La germanophone ne répondit pas, consciente que son amie avait raison. Ce serait mentir de nier qu’elle avait ressenti un vide en rentrant seule dans sa résidence, et qu’il lui fallait amener Pascal chez elle, d’une manière ou d’une autre.

— Je crois qu’il y avait un peu d’autre chose, tu as raison. Je pense que j’avais besoin de me sentir moins seule…

— Ouais, tu avais juste envie de baiser, quoi.

Surprise par la conclusion triviale de son amie, Solène se figea en l’observant, sans savoir quoi répondre. Elle finit par opiner après quelques secondes.

En revanche, son récit se limiterait aux événements du soir. La psychologue ne jugea pas nécessaire de lui avouer qu’ils n’avaient pu résister à l’envie de le refaire le lendemain matin, au réveil…

— En plus, reprit-elle, j’ai essayé de résister au début… mais…

— Ne cherche pas à te justifier. Ce qui est fait est fait. D’ailleurs, je suppose que ça t’a plu ?

La psychologue ne sut répondre. Le mot exact ne venait pas. Et replonger dans ce souvenir lui faisait perdre pied. Elle soupira finalement un « oui » dont la volupté ne laissa aucun doute à son amie.

— Bon, après, reprit la géographe, sans te dédouaner pour autant, je suppose que le vrai problème est ailleurs. Ton couple avec Tristan ne te satisfait pas du tout. Qu’est-ce qui t’a pris de te caser avec lui, je pige toujours pas… C’est clairement pas ton type, mais alors pas du tout.

— J’étais pas bien et il était là. Voilà.

— C’est pas une excuse, mais bon… Je te juge pas, mais je peux rien te conseiller, là, maintenant. Moi, Patrice, tous les conseillers de la région ne pourront rien pour toi, je pense. Ça ne tient qu’à toi de réfléchir et prendre une décision.

La jeune femme savait que sa meilleure amie avait raison.

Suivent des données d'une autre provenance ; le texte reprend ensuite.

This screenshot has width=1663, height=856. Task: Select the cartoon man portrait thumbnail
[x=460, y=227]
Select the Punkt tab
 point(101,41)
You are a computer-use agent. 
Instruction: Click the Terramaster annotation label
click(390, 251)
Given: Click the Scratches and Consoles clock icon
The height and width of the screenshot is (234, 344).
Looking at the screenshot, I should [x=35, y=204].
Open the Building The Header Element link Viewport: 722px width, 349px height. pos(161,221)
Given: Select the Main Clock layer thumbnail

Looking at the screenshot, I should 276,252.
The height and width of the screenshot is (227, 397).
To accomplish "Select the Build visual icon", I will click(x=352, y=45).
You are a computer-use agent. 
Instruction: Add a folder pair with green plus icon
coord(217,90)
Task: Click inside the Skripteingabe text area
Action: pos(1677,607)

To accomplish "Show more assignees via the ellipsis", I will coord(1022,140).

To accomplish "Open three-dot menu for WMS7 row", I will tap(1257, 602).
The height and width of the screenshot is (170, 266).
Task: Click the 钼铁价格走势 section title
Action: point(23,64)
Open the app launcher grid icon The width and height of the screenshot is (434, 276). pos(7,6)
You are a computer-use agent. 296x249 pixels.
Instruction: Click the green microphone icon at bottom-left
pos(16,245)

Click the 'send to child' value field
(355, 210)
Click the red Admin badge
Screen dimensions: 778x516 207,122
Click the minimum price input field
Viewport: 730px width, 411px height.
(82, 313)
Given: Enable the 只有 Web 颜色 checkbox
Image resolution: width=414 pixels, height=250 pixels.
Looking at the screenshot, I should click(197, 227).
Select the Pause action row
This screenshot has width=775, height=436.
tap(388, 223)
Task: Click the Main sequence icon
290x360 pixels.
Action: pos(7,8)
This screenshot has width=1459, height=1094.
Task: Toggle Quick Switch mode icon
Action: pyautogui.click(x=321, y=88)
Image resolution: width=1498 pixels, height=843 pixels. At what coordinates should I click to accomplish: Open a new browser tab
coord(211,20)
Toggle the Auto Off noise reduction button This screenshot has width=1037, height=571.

Seulement… Elle savait que la venue de Tristan l’avait sauvée ce soir-là dans son état de détresse, et que sa relation avec lui l’avait aidée à tenir. Et puis, les premiers jours avaient été savoureux, il fallait l’admettre ; mais aujourd’hui, la magie commençait à se dissoudre. Et sa réaction potentielle si elle lui annonçait vouloir rompre maintenant lui faisait peur. D’autant qu’il lui faudrait également lui annoncer son écart…

Ses lèvres se tordirent.

Solène se sentait coincée. Avec l’amère impression d’avoir elle-même sauté à pieds joints dans un piège à loup.